Fix: place an intermediate breakpoint every ~15 blocks in long turns, or put the marker on a block that's within 20 of the previous turn's last cached block.
Concurrent-request timing
A cache entry becomes readable only after the first response begins streaming. N parallel requests with identical prefixes all pay full price — none can read what the others are still writing.
For fan-out patterns: send 1 request, await the first streamed token (not the full response), then fire the remaining N−1. They'll read the cache the first one just wrote.
Pre-warming the cache
To eliminate the cache-miss latency on the first real request, send a max_tokens: 0 request at startup (or on an interval). The API runs prefill — writing the cache at your cache_control breakpoint — and returns immediately with content: [], stop_reason: "max_tokens", and a populated usage block (zero output tokens billed; normal cache-write charge on cache_creation_input_tokens).
When to pre-warm — pre-warming trades a cache-write charge now for lower TTFT on the next real request. It's worth it when all three hold: (a) first-request latency is user-visible (chat/voice/interactive — not background jobs), (b) the shared prefix is large enough that a cold write is noticeably slow, and (c) there's a moment before traffic to fire it — app startup, worker boot, post-deploy, start of a scheduled window.

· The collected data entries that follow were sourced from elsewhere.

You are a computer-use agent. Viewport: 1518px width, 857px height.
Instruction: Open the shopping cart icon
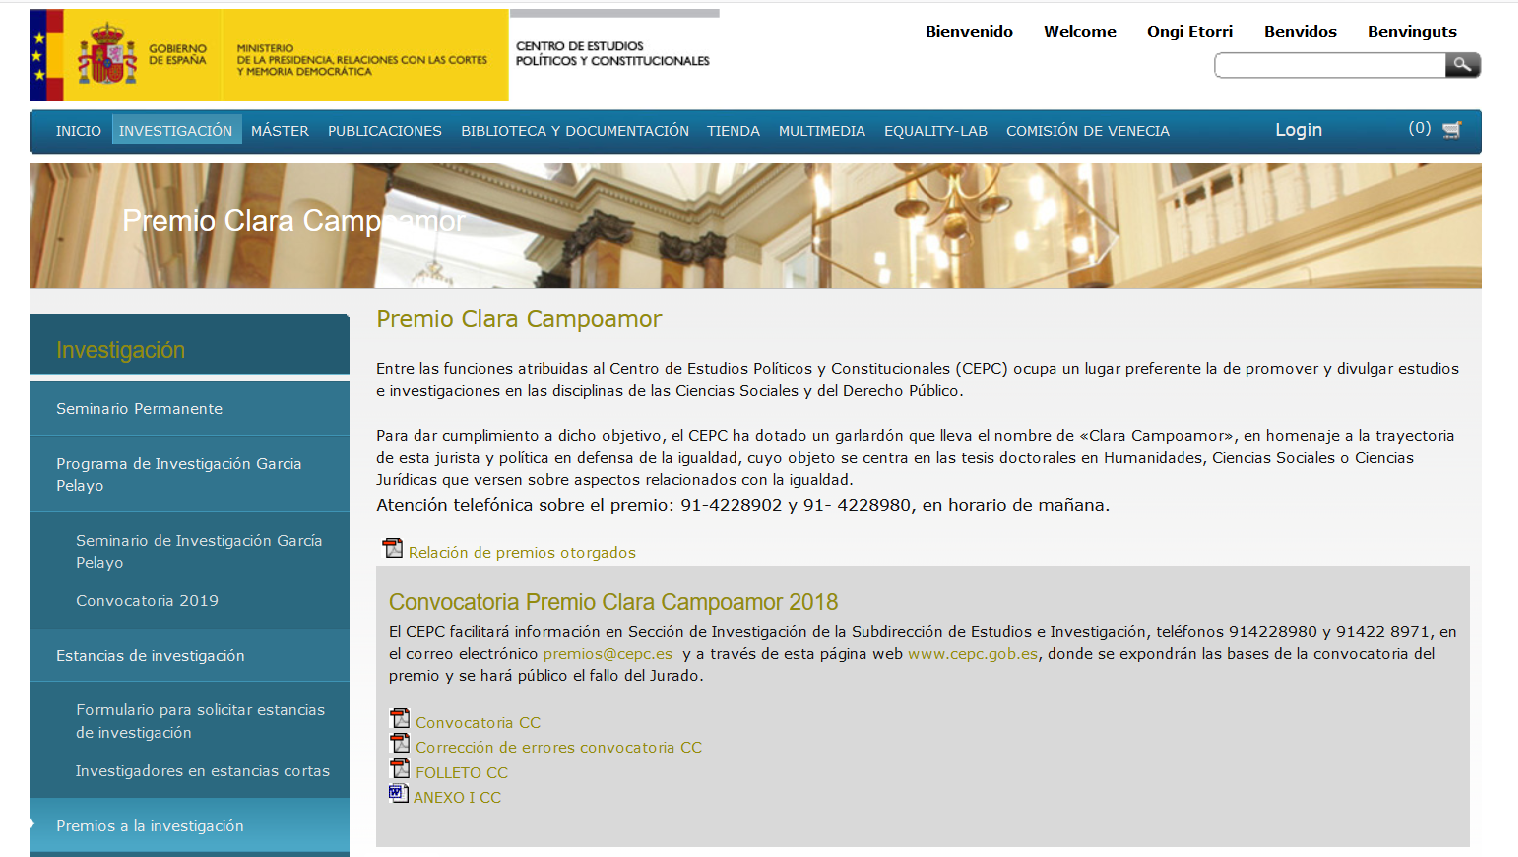pos(1452,130)
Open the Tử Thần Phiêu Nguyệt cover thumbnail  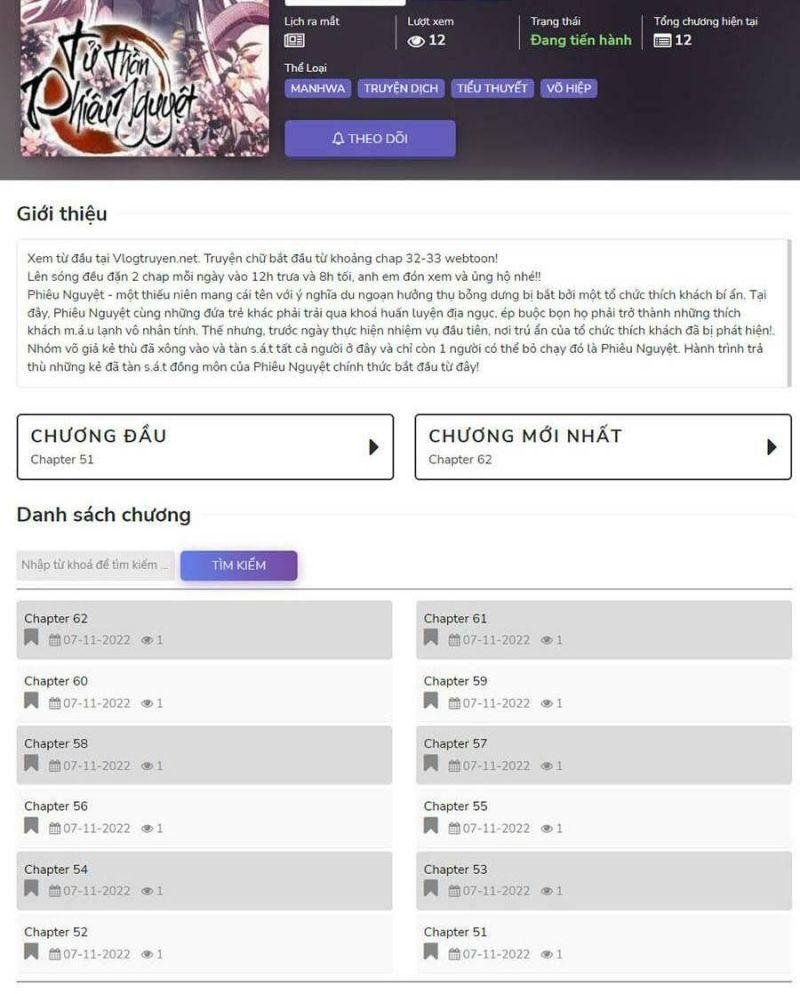point(145,78)
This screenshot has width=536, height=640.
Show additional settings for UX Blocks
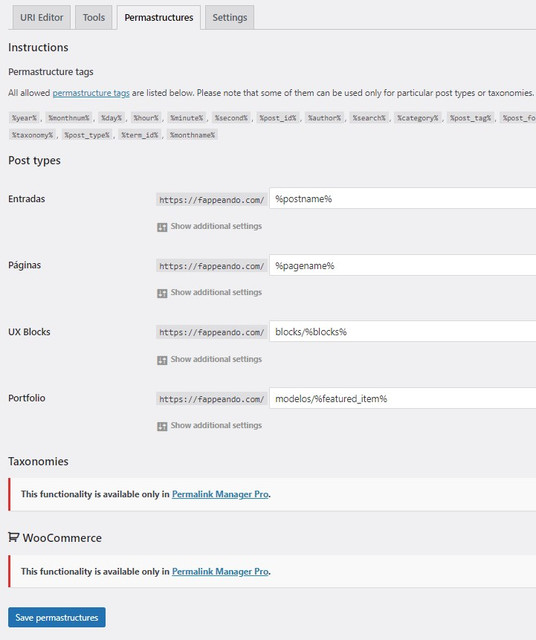pos(216,359)
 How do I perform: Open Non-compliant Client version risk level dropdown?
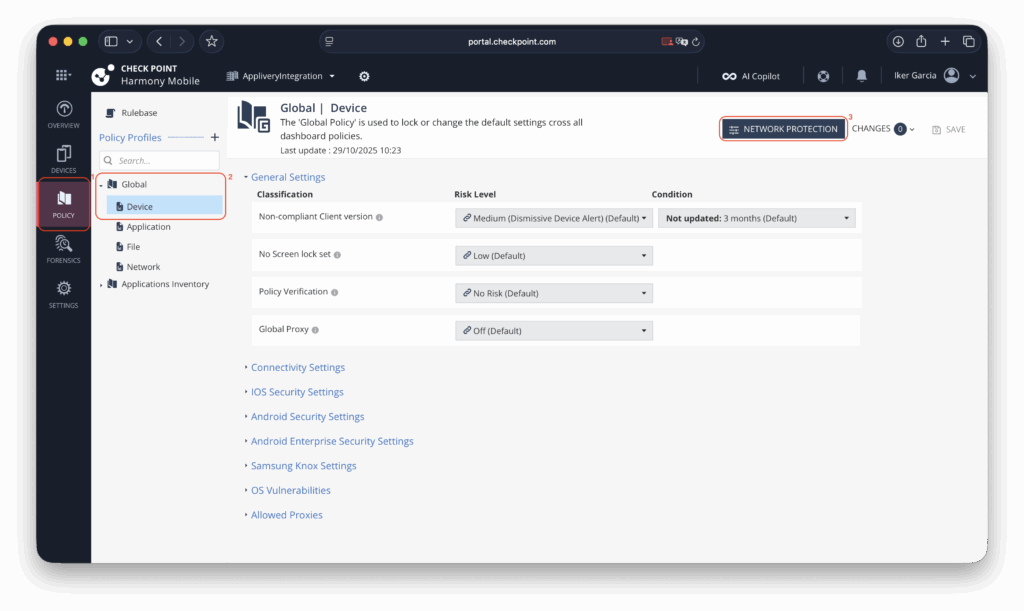553,218
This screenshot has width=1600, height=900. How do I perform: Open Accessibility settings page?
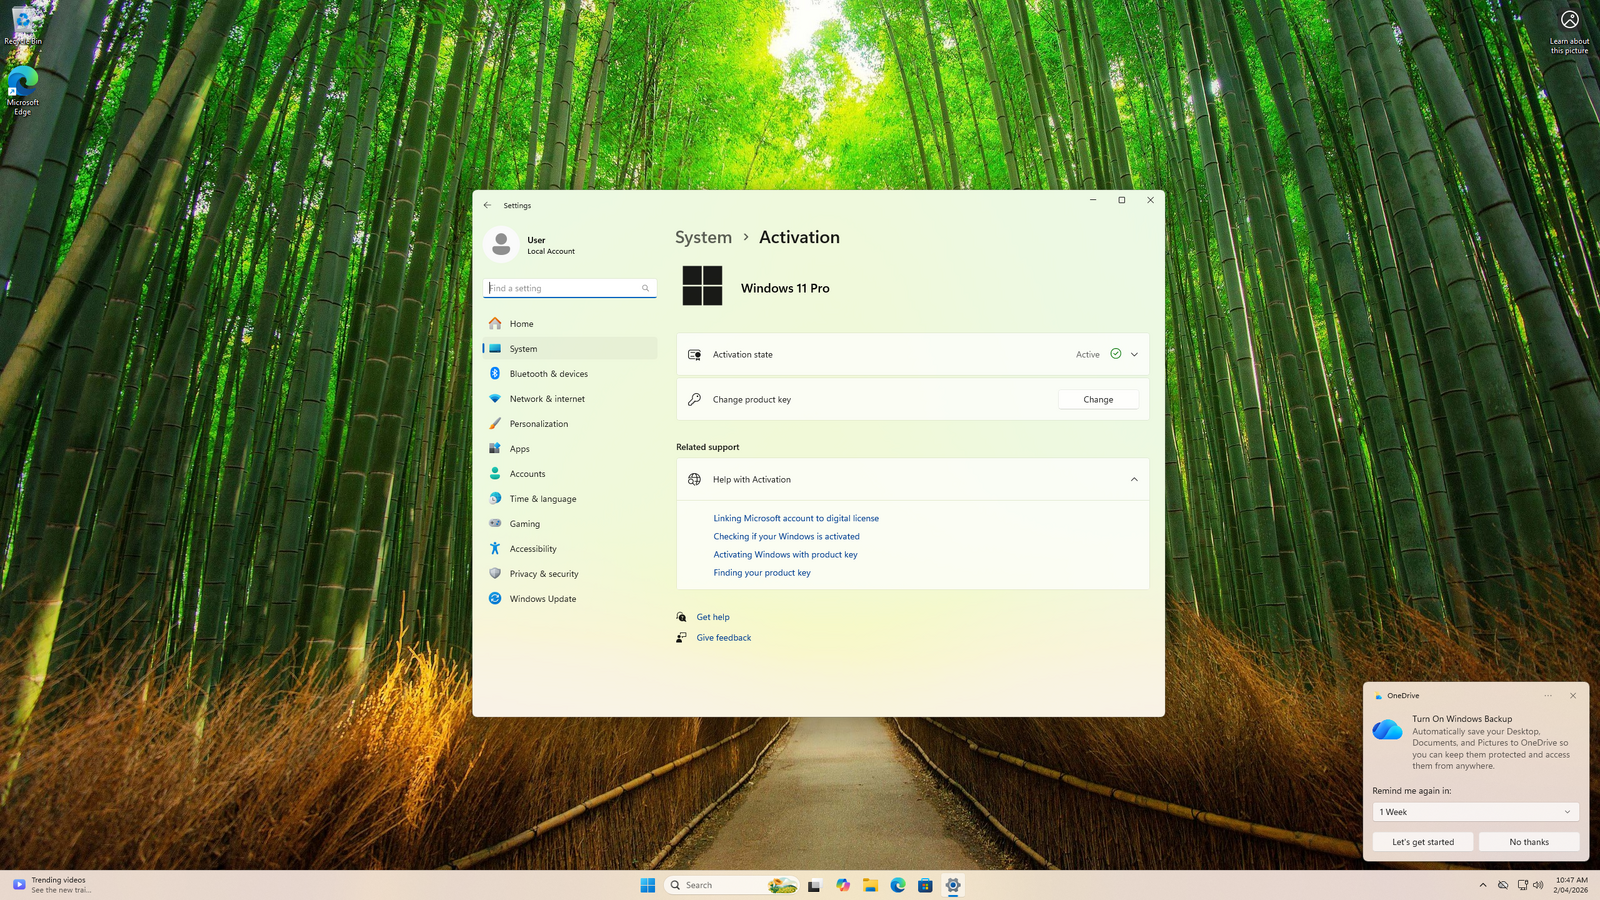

| Skip pre-warming when… | Because |
|---|---|
| Traffic is continuous (requests ≤ TTL apart) | The first real request warms the cache and every subsequent one hits it; a separate warm call is a pure extra write |
| The prefix is small or below the cacheable minimum | The cold-write penalty is negligible |
| The prefix varies per request/user | Nothing shared to pre-warm |
| You'd pre-warm many distinct prefixes speculatively | Each is a ~1.25× write; cost can exceed the latency you save |
Scheduled re-warms: only needed when traffic has gaps longer than the TTL. If real requests arrive more often than every 5 minutes, they keep the cache warm on their own — don't add an interval re-warm. For bursty traffic with long idle gaps, either re-warm just under the TTL or switch to ttl: "1h" and re-warm less often.
client.messages.create(
model="{{OPUS_ID}}",
max_tokens=0,
system=[{
"type": "text",
"text": SYSTEM_PROMPT,
"cache_control": {"type": "ephemeral"},
}],
messages=[{"role": "user", "content": "warmup"}],
)
Breakpoint placement: put cache_control on the last block shared with the real request (the system prompt or tool definitions) — not on the placeholder user message, and not via top-level automatic caching (which would key the cache to the placeholder). The placeholder can be any non-whitespace string; it's read during prefill but never answered.
Rejected combinations: max_tokens: 0 is an invalid_request_error with stream: true, thinking.type: "enabled", output_config.format, tool_choice of {"type":"tool"} or {"type":"any"}, or inside a Message Batches request.
TTL still applies — re-warm at least every 5 minutes for the default cache, or use the 1-hour TTL. This replaces the older max_tokens: 1 workaround (no single-token reply to discard, no output tokens billed, intent is unambiguous).